[Collected data]
______
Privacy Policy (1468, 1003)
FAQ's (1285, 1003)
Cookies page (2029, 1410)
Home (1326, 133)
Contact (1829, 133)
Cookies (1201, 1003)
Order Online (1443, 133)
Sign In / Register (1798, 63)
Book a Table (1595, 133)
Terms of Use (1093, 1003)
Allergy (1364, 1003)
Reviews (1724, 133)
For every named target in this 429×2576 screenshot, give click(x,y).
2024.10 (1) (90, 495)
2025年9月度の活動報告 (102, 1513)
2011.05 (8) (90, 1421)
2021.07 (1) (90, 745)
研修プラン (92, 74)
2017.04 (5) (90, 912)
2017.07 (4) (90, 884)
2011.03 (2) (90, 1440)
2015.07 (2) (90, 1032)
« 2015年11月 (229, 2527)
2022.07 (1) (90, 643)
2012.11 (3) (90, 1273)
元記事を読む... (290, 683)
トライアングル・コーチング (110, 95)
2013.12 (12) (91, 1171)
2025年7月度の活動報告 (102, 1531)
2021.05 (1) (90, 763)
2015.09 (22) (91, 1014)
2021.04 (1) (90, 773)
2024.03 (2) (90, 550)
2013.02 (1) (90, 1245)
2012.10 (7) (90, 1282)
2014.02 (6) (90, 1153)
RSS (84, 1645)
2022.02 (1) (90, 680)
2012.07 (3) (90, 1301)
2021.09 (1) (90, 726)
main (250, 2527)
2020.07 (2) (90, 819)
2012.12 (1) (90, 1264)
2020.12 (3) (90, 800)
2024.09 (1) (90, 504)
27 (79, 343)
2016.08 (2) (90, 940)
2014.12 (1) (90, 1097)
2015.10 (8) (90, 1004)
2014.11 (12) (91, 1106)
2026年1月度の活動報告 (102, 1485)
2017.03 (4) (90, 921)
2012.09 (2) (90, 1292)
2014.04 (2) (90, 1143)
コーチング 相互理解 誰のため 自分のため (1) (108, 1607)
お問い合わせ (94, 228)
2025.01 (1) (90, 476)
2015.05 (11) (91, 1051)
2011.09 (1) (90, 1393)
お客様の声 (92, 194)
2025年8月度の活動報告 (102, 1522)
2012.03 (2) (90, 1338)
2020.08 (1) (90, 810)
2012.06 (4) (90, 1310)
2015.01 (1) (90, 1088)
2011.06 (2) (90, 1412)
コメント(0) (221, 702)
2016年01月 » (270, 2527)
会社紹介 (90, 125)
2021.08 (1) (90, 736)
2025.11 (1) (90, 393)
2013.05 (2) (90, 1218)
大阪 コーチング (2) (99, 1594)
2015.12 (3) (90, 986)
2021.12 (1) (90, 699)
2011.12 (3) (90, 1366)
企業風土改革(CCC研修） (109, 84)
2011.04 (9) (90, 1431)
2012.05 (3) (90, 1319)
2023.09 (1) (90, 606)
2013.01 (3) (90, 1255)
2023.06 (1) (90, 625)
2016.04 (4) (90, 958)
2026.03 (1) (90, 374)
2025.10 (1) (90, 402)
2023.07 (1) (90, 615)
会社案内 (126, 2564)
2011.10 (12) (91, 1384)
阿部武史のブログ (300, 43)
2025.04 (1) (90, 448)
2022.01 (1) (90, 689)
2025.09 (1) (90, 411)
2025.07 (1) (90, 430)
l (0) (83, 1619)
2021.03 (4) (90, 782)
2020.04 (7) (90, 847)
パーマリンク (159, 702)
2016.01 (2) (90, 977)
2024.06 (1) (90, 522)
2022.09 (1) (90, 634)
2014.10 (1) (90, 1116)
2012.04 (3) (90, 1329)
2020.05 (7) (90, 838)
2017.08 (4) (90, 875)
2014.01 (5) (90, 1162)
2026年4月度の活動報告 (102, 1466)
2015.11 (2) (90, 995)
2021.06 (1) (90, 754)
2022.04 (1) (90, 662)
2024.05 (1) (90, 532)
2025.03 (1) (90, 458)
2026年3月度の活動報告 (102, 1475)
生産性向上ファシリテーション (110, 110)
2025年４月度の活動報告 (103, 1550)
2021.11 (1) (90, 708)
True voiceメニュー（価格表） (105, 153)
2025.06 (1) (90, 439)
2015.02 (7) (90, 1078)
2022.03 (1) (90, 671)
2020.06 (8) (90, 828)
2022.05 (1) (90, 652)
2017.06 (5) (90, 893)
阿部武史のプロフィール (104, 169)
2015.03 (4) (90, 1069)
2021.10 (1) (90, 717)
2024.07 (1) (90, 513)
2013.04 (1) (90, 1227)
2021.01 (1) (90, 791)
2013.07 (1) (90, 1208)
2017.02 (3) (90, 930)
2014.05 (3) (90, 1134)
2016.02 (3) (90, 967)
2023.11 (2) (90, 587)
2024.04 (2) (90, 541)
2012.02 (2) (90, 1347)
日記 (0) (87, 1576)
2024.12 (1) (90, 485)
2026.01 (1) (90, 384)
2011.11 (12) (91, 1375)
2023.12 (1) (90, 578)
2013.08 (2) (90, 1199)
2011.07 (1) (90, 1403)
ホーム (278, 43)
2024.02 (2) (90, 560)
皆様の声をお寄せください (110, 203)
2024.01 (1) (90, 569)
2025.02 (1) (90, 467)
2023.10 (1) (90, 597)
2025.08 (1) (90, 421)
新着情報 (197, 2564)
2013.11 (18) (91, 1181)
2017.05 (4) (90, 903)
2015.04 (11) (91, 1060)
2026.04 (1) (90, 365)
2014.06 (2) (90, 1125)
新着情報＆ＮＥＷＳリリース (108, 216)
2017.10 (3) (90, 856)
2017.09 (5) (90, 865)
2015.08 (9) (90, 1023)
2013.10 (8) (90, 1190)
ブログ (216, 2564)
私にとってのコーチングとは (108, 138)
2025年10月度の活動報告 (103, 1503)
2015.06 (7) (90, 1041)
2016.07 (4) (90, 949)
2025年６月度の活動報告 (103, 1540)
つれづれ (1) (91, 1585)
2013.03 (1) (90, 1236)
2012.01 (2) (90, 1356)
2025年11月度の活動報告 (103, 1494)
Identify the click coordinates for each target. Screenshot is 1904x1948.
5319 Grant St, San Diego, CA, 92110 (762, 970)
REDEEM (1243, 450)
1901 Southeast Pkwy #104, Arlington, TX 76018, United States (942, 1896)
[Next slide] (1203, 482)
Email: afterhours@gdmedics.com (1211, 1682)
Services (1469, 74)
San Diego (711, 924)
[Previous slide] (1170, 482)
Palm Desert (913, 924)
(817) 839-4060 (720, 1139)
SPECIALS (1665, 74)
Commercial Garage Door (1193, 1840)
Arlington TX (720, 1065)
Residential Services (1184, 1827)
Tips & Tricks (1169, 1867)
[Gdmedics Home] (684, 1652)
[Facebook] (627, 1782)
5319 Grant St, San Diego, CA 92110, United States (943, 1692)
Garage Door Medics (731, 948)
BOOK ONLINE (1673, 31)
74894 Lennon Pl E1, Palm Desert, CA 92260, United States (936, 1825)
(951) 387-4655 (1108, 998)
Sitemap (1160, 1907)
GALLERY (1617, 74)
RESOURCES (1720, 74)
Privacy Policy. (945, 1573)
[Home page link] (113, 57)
______
Show the lines from the data above that contain the string "Garage".

- [Solution to the problem]
Commercial Garage Door (1193, 1840)
Garage Door Medics (731, 948)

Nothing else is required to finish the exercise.